Helen Salisbury: Evidence and experienceBMJ 2019; 365 doi: https://doi.org/10.1136/bmj.l1772 (Published 16 April 2019) Cite this as: BMJ 2019;365:l1772
- Helen Salisbury, GP
Follow Helen on Twitter: @HelenRSalisbury
Most doctors would like to think that they practise evidence based medicine, but it’s difficult to avoid being biased by our own experience.
In 2014 the National Institute for Health and Care Excellence (NICE) published guidance for primary prevention of cardiovascular disease.1 It suggested that we should offer lipid modification therapy (in other words, statins) to patients with a QRISK2 score greater than 10%. This is equivalent to an estimated risk of having a stroke or heart attack of more than one in 10 over the next 10 years.

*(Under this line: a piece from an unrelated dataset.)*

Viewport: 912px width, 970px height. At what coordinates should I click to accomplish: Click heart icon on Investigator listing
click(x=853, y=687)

At an update meeting I attended a few months later, the audience of about 150 GPs was asked whether we were offering statins accordingly to most of our older patients. Some doctors raised their hand, but certainly less than half. The next question was more revealing: how many of us would take a statin if our QRISK2 score was just over 10%? Very few hands stayed in the air.
I repeated this story to a cardiologist, who opined that there would be no point in asking a group of his colleagues, as they were all taking statins already.
I have no way of knowing whether that’s true, but it occurred to me that, although both groups of professionals have access to the same evidence, we have very different experiences of patients. In a GP surgery we hear many complaints of aching muscles and disturbed sleep that patients attribute to their statins. What we don’t see, by definition, are the heart attacks prevented.
By contrast, cardiologists spend much of their professional lives treating patients with clogged-up coronary arteries who might have avoided this condition if they’d taken a statin sooner.
We need to be aware of our biases. I know that I’m sceptical about extending statin use and about the increasing medicalisation of older people just because their age puts them at risk. I also need to guard against letting my own personal dislike of taking medicines creep into the consultation. My discussions with patients about cardiovascular risk have evolved to focus on physical activity, weight, and smoking. QRISK and statins get a mention, and I try hard to summarise the evidence, including the numbers needed to treat to avoid an adverse outcome.
As scientists we’re all empiricists, basing our beliefs on observations. However, when the evidence is conflicting, sometimes what we’ve experienced ourselves, or what we’ve seen our patients experience, carries more weight than a meta-analysis we read last week. One unexpected diagnosis can skew our investigations and referrals for months, even though the likelihood of it turning up again hasn’t increased. These reactions are normal and probably unavoidable, which is why self scrutiny—asking “what could be affecting my decisions?”—is so essential.
Competing interests: See www.bmj.com/about-bmj/freelance-contributors.
Provenance and peer review: Commissioned; not externally peer reviewed.